I have a uncompressed .wav file that I turn into a 96k MP3 file:
ffmpeg.exe -i song.wav -vn -b:a 96000 -ac 2 -ar 48000 -acodec libmp3lame -y song.mp3
The amount of delay added by LAME in FFmpeg is
avctx->initial_padding = lame_get_encoder_delay(s->gfp) + 528 + 1;
From the FAQ of the LAME project:
2. Why does LAME add silence to the beginning each song?
DECODER DELAY AT START OF FILE:
All decoders I have tested introduce a delay of 528 samples. That is, after decoding an mp3 file, the output will have 528 samples of 0's appended to the front. This is because the standard MDCT/filterbank routines used by the ISO have a 528 sample delay. It would be possible to write a MDCT/filterbank routine with a 0 sample delay (see description of Takehiro's MDCT/filterbank routine used in LAME encoding below) but I dont know that anyone has done this. Furthermore, because of the overlapped nature of MDCT frames, the first half of the first granule (1 granule=576 samples) doesn't have a previous frame to overlap with, resulting in attenuation of the first N samples. The value of N depends on the window type. For "STOP_TYPE" and "SHORT_TYPE", N=96, while for "START_TYPE" and "NORMAL_TYPE", N=288. The first frame produced by LAME 3.56 and up will always be of STOP_TYPE or SHORT_TYPE.

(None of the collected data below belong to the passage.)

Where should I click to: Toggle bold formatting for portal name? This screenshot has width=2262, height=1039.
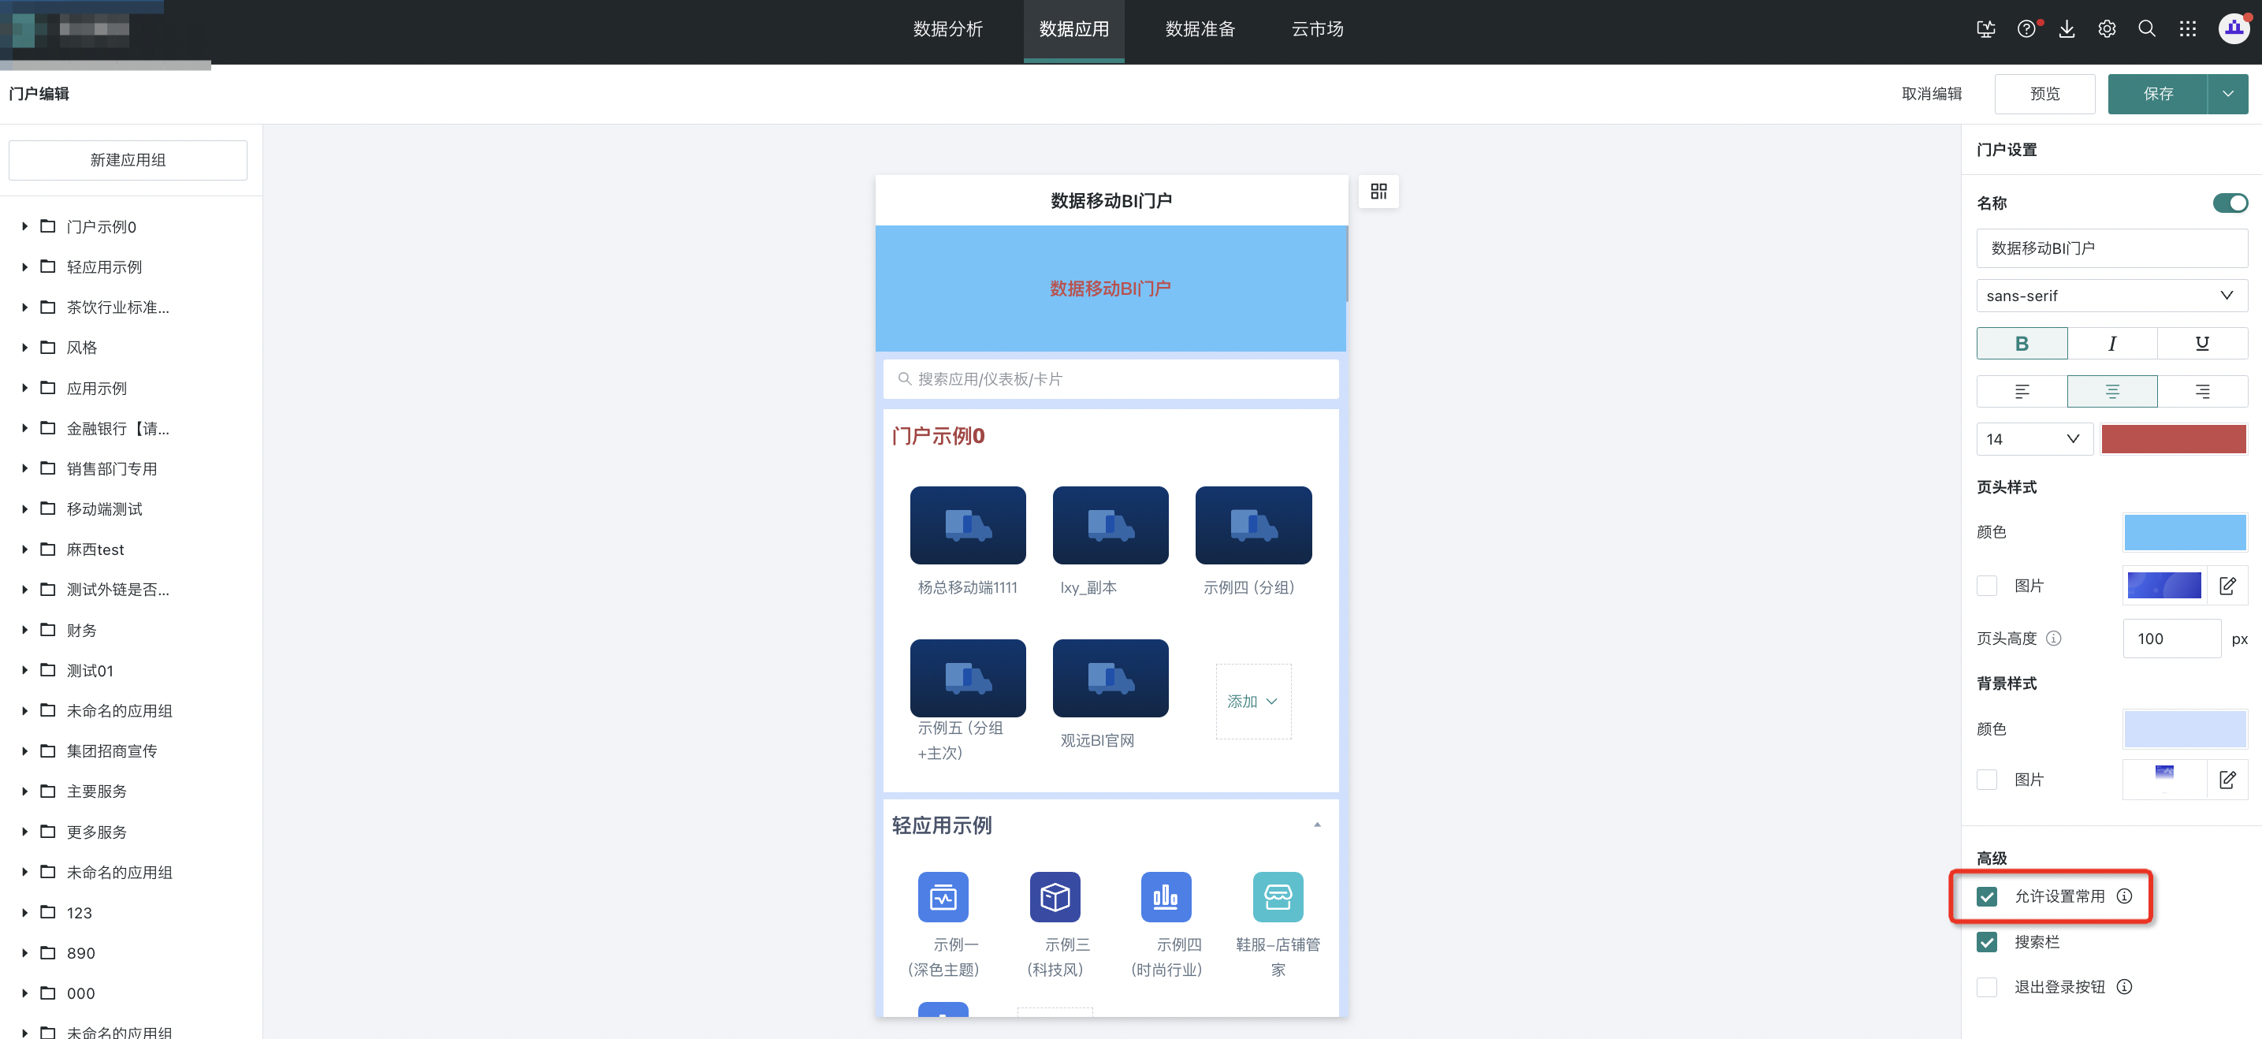(x=2021, y=343)
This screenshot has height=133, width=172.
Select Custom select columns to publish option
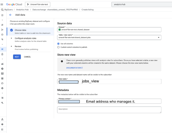point(58,47)
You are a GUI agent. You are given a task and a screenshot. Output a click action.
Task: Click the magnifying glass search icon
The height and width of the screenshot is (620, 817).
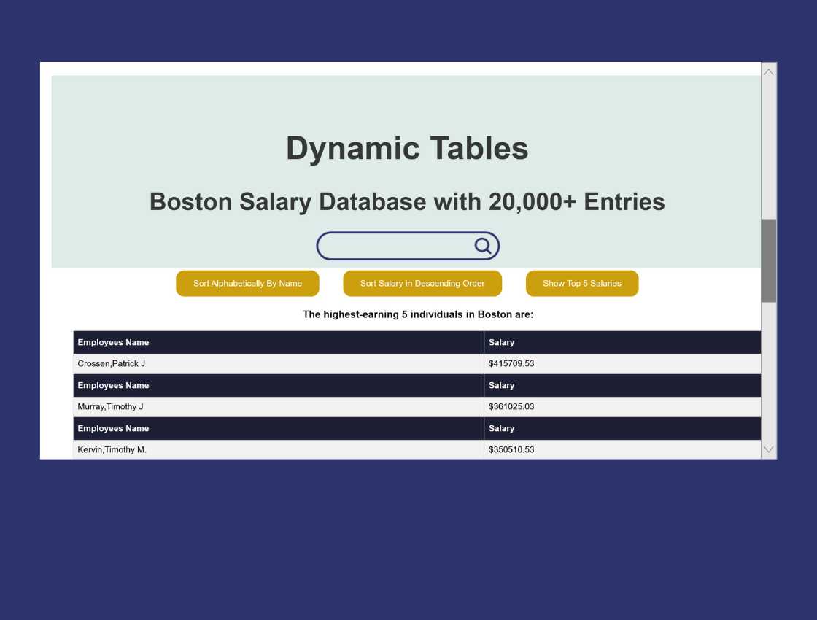(483, 246)
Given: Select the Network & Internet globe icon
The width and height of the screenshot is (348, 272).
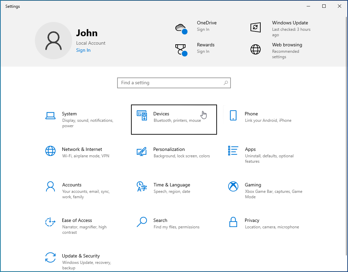Looking at the screenshot, I should coord(50,151).
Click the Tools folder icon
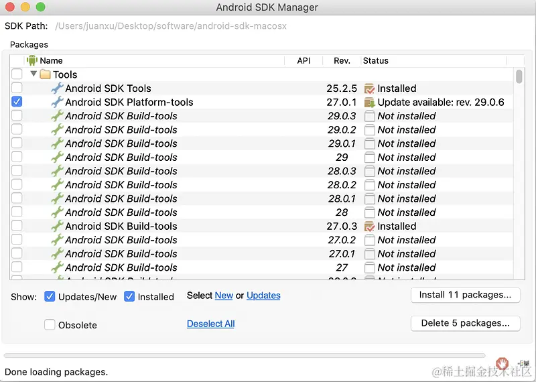 (45, 74)
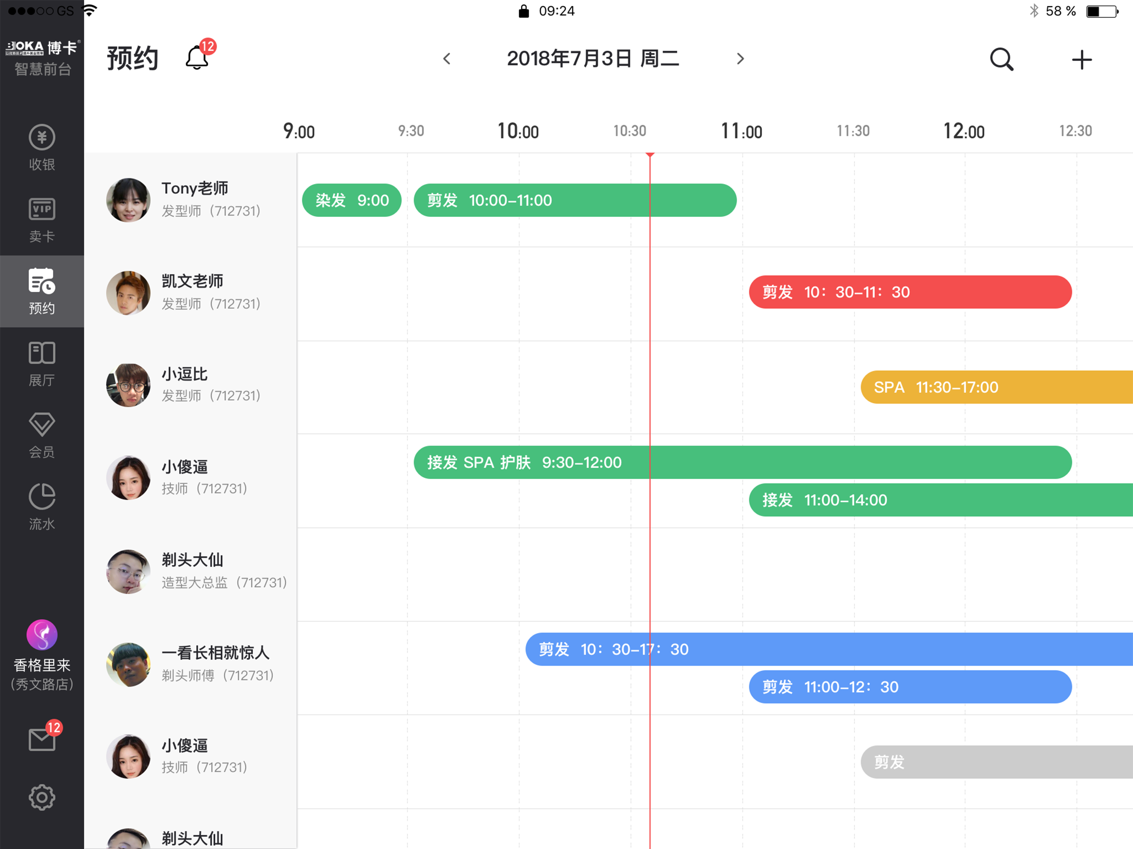Open the 展厅 showroom icon

42,364
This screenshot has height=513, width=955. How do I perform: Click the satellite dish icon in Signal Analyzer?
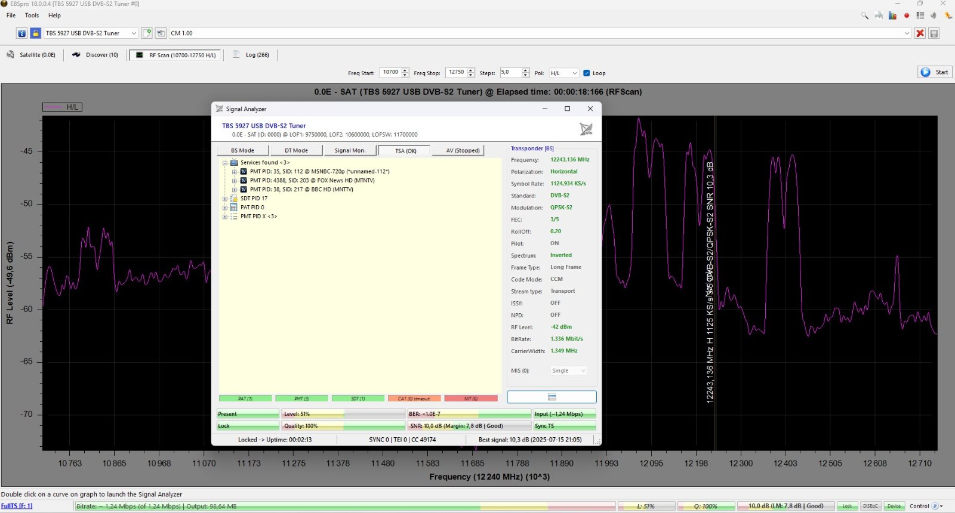coord(586,129)
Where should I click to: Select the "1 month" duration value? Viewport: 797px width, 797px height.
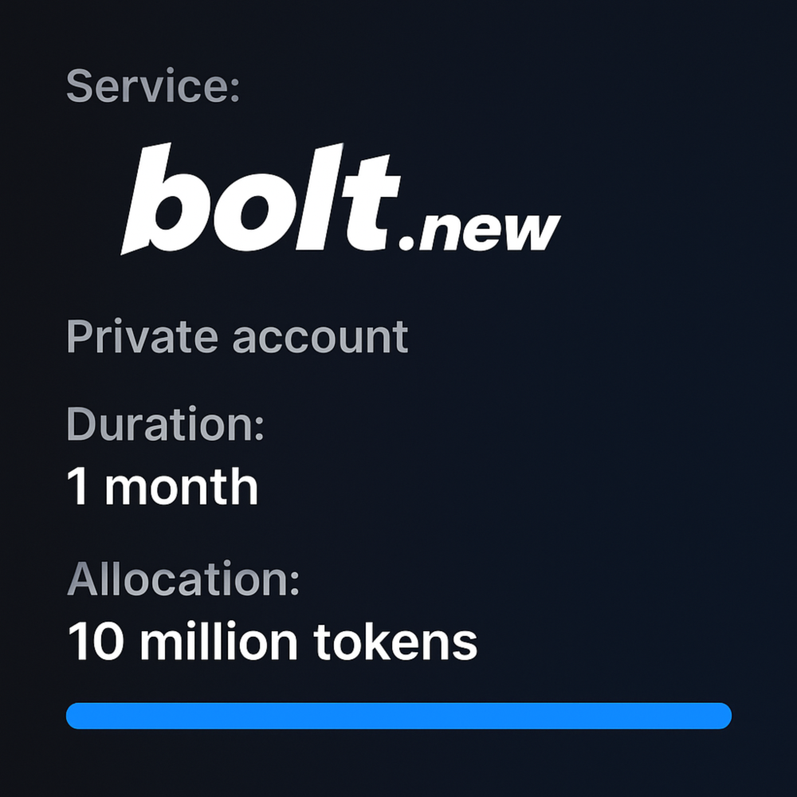click(x=163, y=486)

ENCODER DELAY AT START OF FILE:
ISO based encoders (BladeEnc, 8hz-mp3, etc) use a MDCT/filterbank routine similar to the one used in decoding, and thus also introduce their own 528 sample delay. A .wav file encoded & decoded will have a 1056 sample delay (1056 samples will be appended to the beginning).
The discrepancy as per the FAQ isn't the same as in your output, probably because of technical nuances that I don't know of, but it's not a bug.